She pulled a very tiny and curious gun off the wall.  Link recognized what it was.  “Derringer,” she said, stroking it, “Single-shot.  Not very powerful, but its power is sufficient for simple self-defense and close-range.  Easy to hide, my kind of gun.  Yours is very good for what you’ll need it to do… a nice, standard revolver, good caliber, good power.  It’s the same make most of the soldiers of the Royal Guard carry and is to be used only in matters of life and death.  If you give someone a non-fatal wound with it, they could still die from blood loss, shock – it’s that powerful.  Know that and use it responsibly.  The sword you brought with you, however, is excellent.  It is quite strong, wonderfully balanced and in excellent condition.” 


“The gun was my late uncle’s.  The sword belonged to my father, who died before I could develop a memory of him.” 


“Hmm.” Adelaide mused.  “That just means it’s even more special, at least to you.  It’s a good, basic arming sword.  I prefer the jian, myself.”


 “I don’t know what the inscription on it says.”


“I had a good look at that,” Adelaide replied.  “It’s Ancient Hylian.  I know a little.  There are gaps, but I could make out ‘Wisdom to decide, courage to act, power to follow-through, grant the wielder these virtues,’ – that seems to be what it says, roughly, if that helps.”


“Thank you,” Link said with a nod.  “It helps a lot. I’ve always wondered about it.”


Impa Adelaide placed a strong hand on the young man’s left shoulder.  “Listen, kid,” she said firmly, “there is a reason I showed you this room.  I’ve found your performance very impressive.  You’ve surprised me a great deal, in fact.  I am about to train you in the proper use of your weapons.  As a reward for your hard work, I will allow you to take one additional weapon from my collection to train with and to keep as your own.”


“Huh? Really?” Link asked, “I mean… I really didn’t expect this.”


“Hey, you’ve earned it.  I am also going to give you a shield.  I want to train you in swordsmanship first and foremost and that kind of sword really does require a shield for proper fighting technique.”


“Wouldn’t training me to become an expert with the gun make a little more sense?  More people use them…including the people who will be hunting me over that stupid bounty.”


“That may be so, boy, but I am an old-fashioned sort.  I am sure you will pick up the art of aiming and a quick trigger-finger through sheer practice, but the sword is important for you to develop a relationship with.  It’s vital, in fact, since you wish to stop the growing tyranny of Cecelia and Ganondorf.  My little Zelda believes with all her heart that you are the destined Hero.  All of this kingdom’s greatest evils have been broken by a legendary blade, the Master Sword.  It is a living blade… it is said to have a spirit and that spirit will not respect someone who does not respect swords.”


“But,” Link began, “I’ve read about that sword!

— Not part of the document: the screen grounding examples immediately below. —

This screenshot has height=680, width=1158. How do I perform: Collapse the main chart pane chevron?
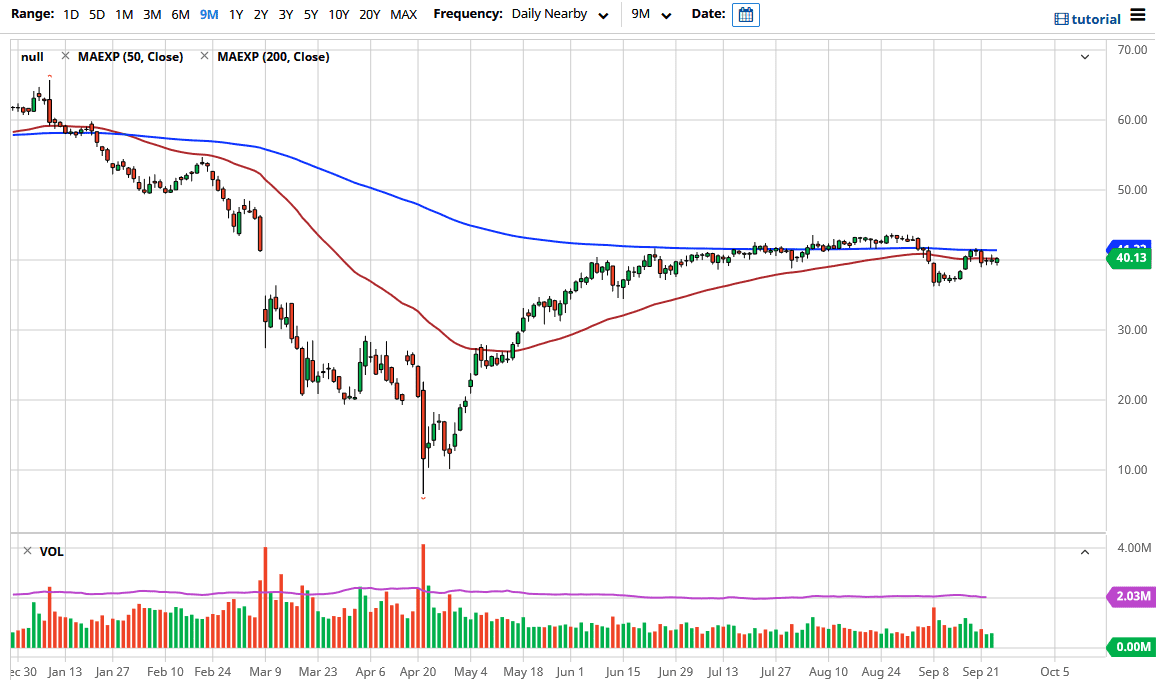pos(1084,57)
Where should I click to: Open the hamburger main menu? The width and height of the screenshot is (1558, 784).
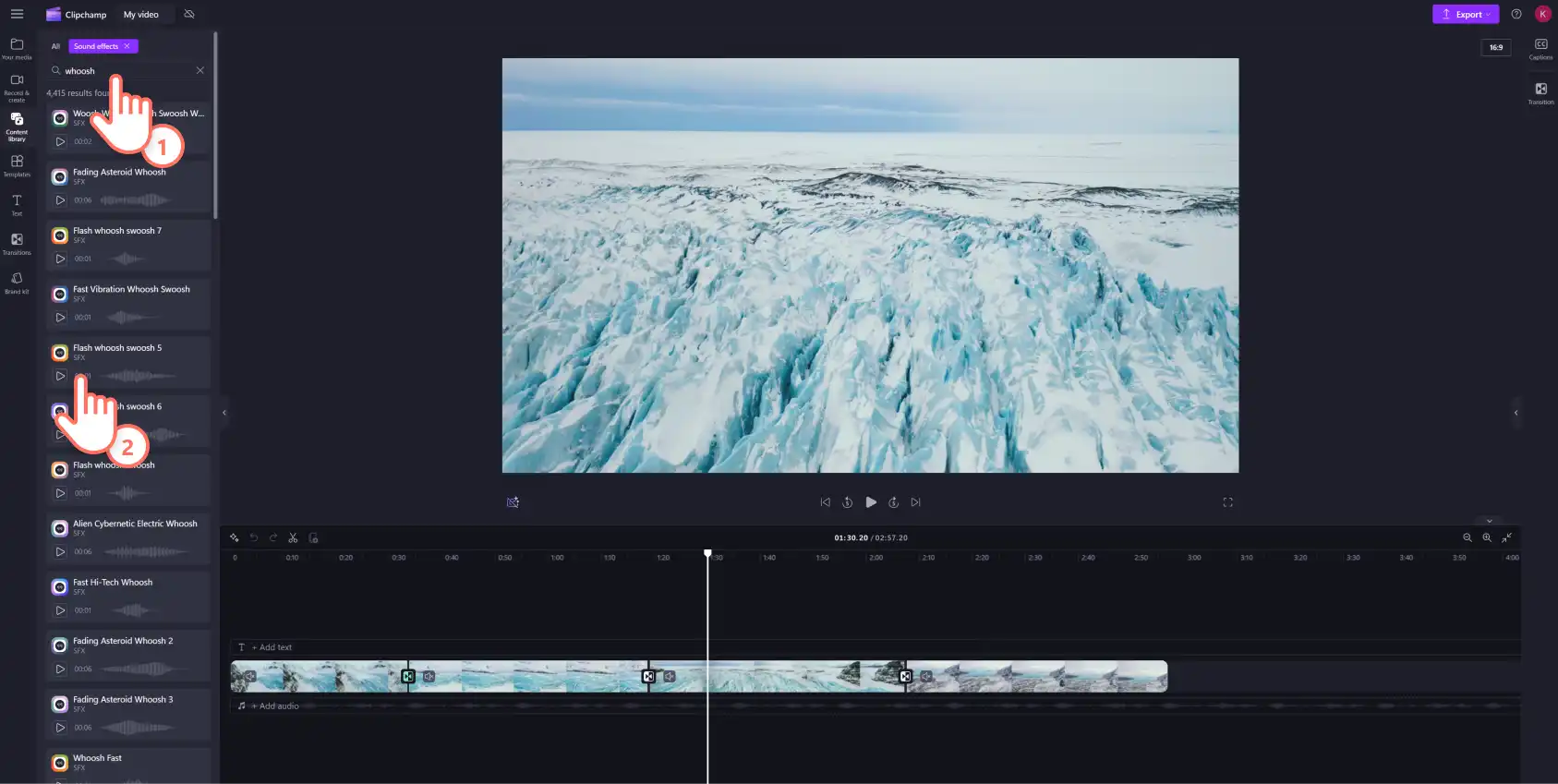17,14

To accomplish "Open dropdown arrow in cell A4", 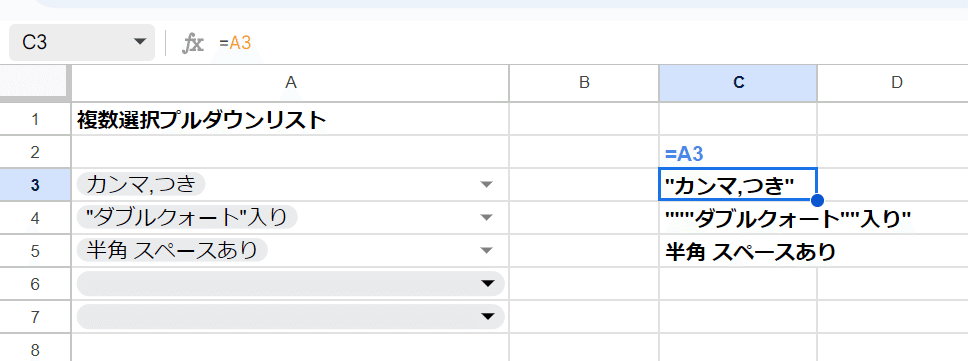I will (487, 217).
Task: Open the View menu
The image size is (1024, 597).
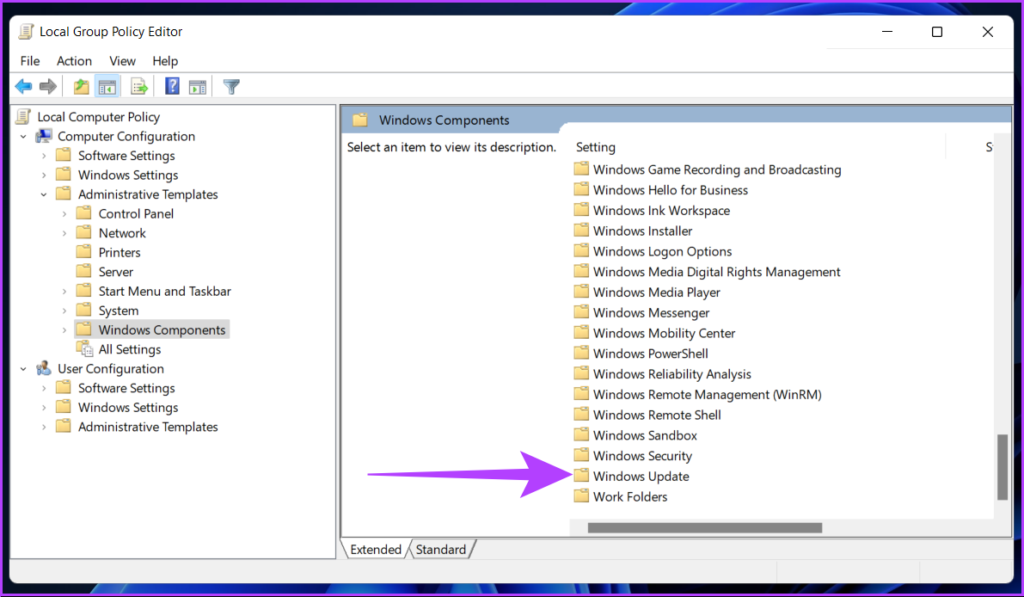Action: click(x=122, y=61)
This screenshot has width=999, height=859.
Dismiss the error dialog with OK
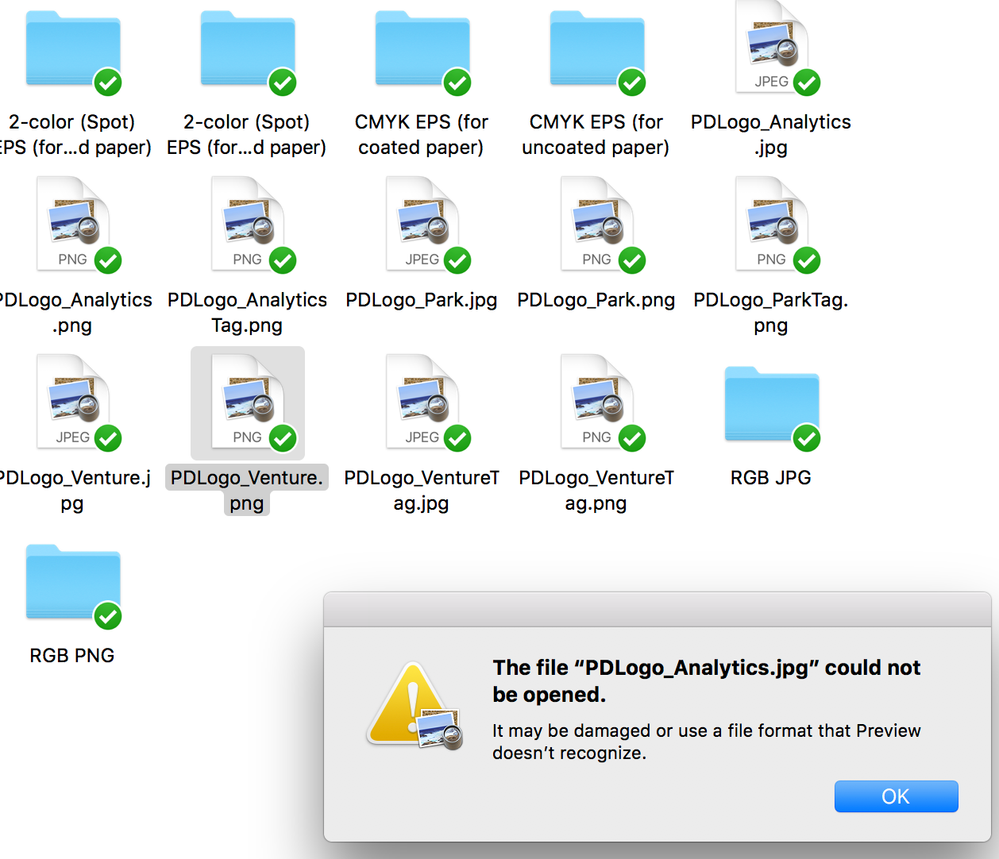(x=896, y=796)
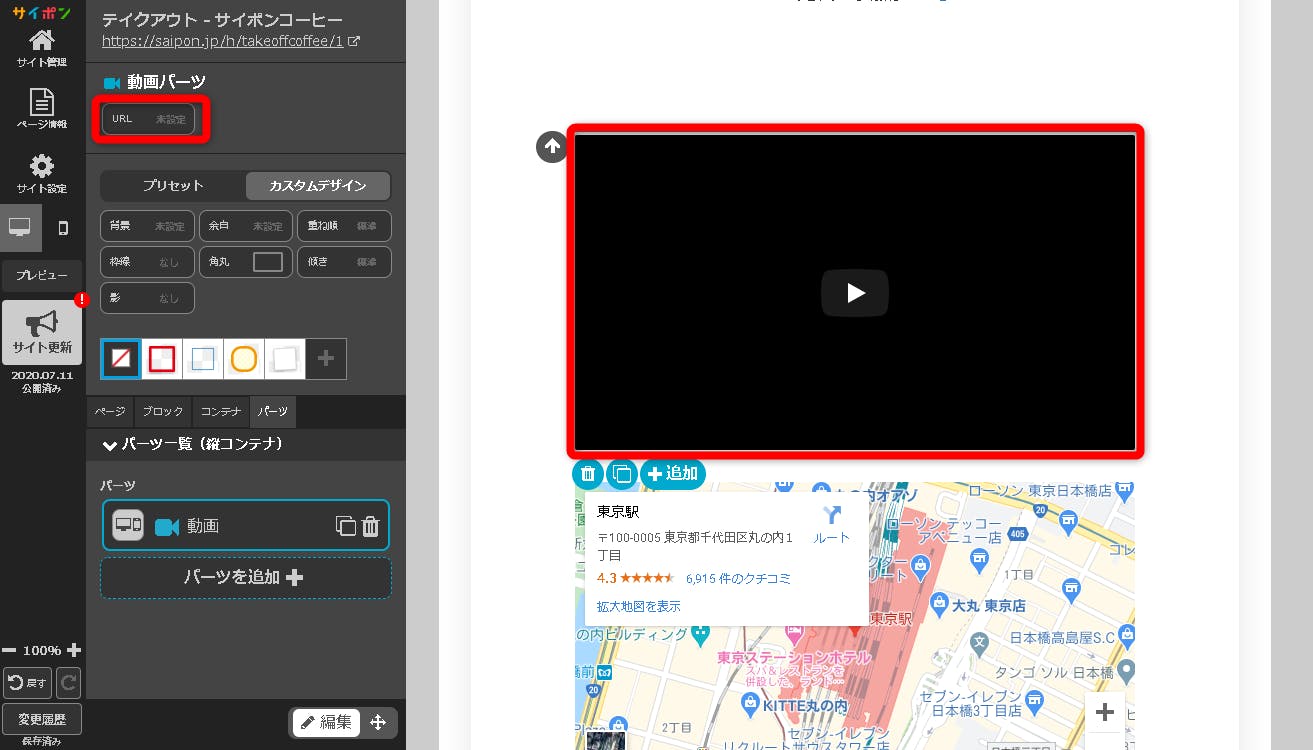
Task: Switch to the ブロック tab
Action: pyautogui.click(x=162, y=412)
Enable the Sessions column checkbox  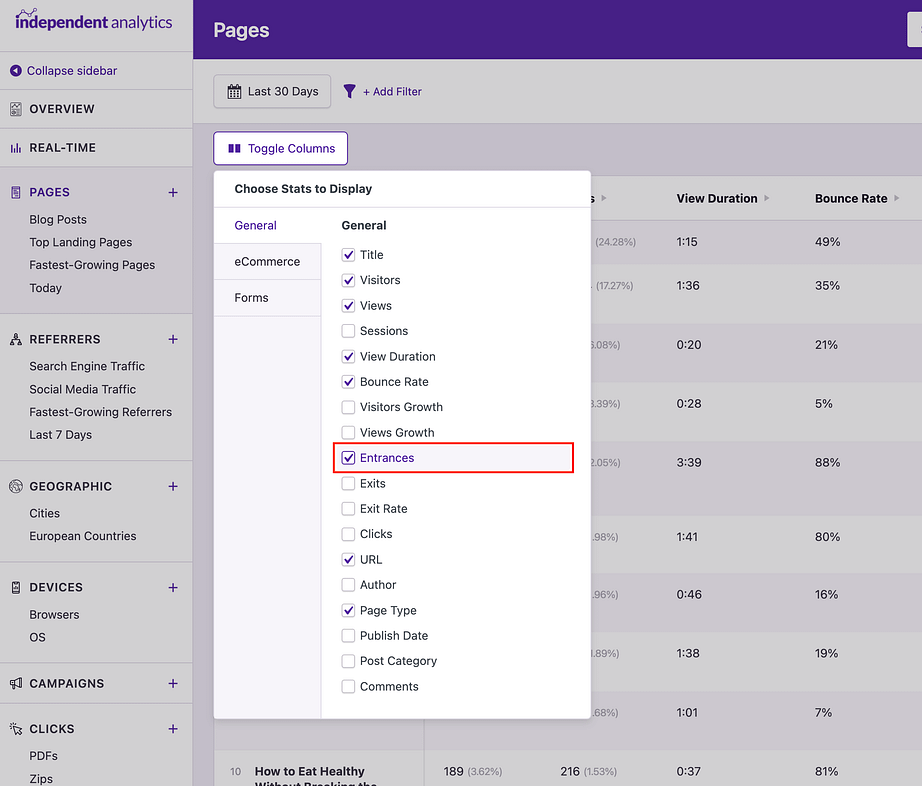(x=348, y=331)
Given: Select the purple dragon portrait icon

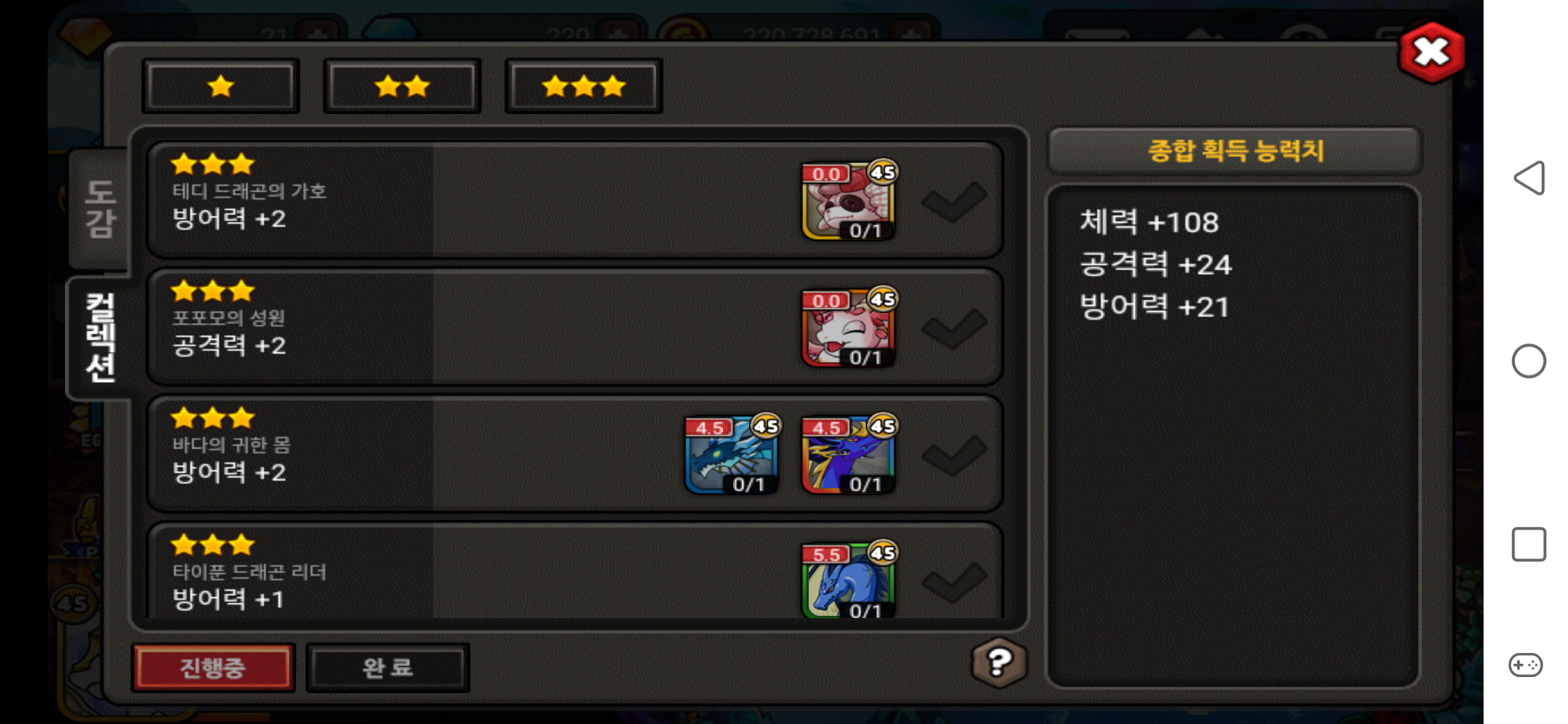Looking at the screenshot, I should click(x=848, y=455).
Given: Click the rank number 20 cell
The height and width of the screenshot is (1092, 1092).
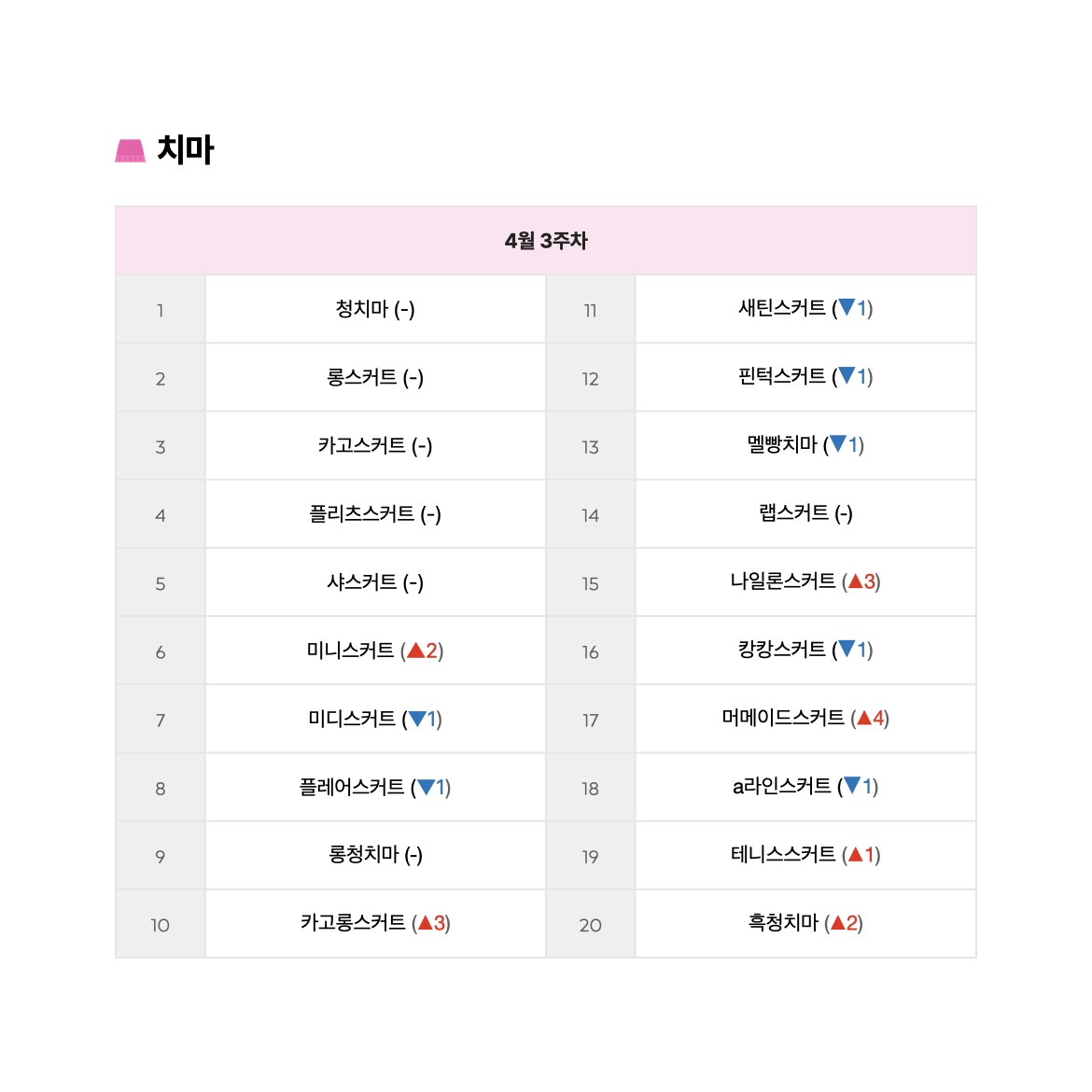Looking at the screenshot, I should 591,924.
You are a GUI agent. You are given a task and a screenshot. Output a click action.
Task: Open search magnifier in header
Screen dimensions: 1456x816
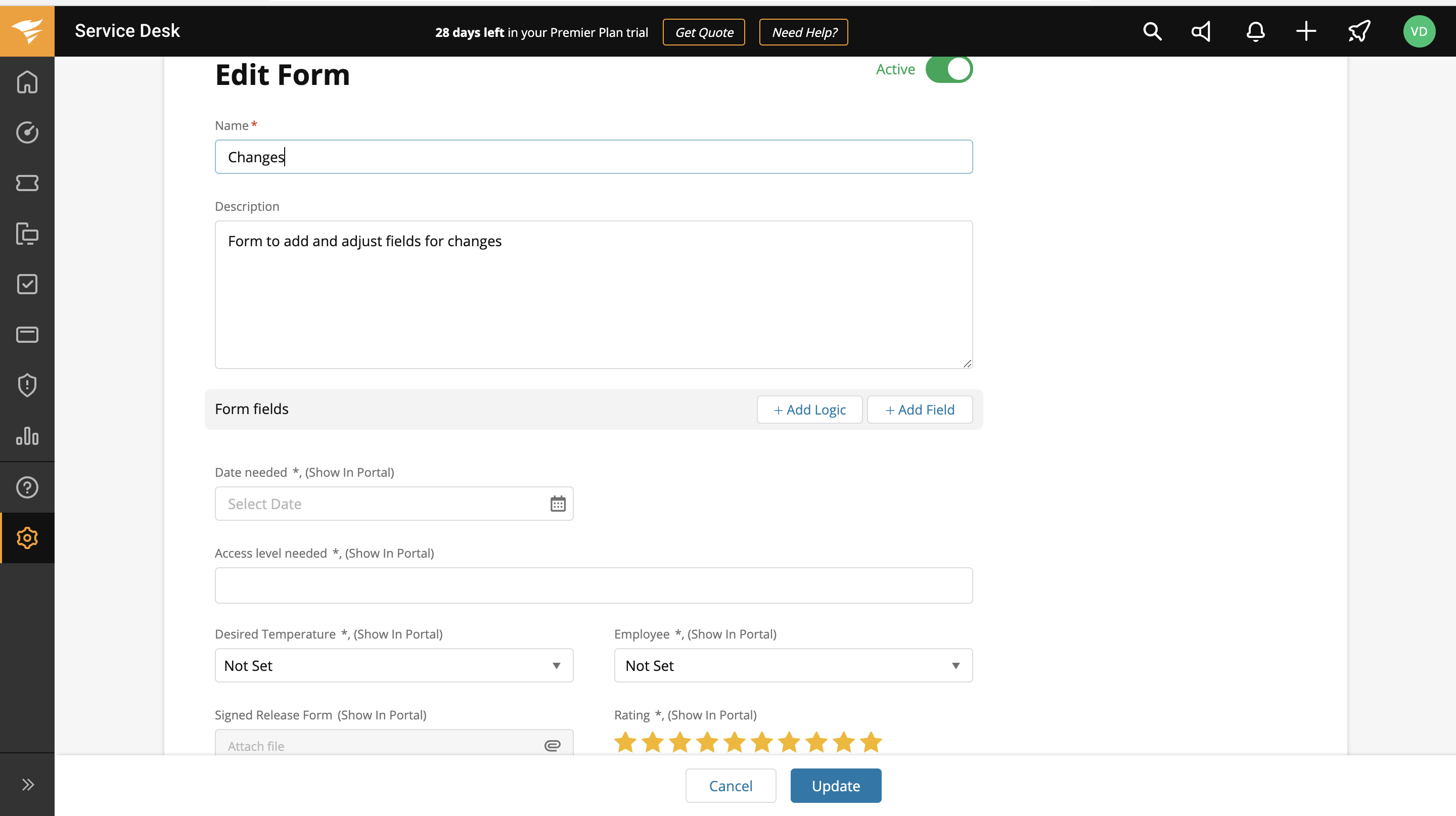point(1152,32)
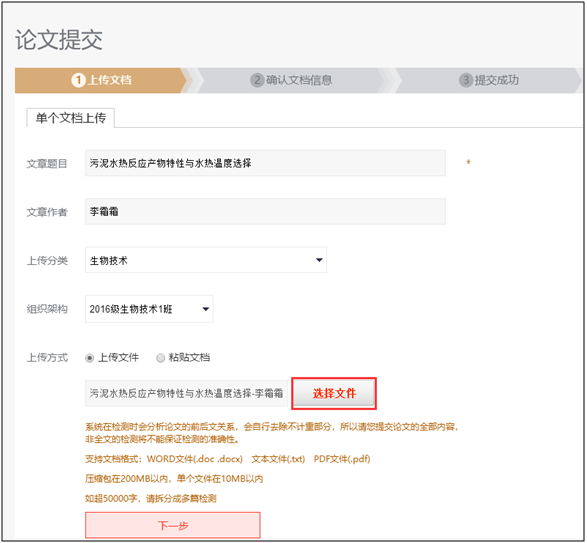587x543 pixels.
Task: Click the 选择文件 button
Action: pos(334,394)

It’s said to change character if there is a need for it to.  Who’s to say it hasn’t become the Master Gun?”


“It wouldn’t,” Adelaide said. 


“Well, all this magic and destiny stuff is new to me.” 


“It will come back to you,” Adelaide said cryptically.  “Now, won’t you choose your additional weapon?”


Link reached up and took an item off the wall.  He fitted it onto his hand and stroked it.  “I’m drawn to this one,” he said, “whatever it does.  It has a big chain wrapped around it, so it must be some kind of chain-weapon.” 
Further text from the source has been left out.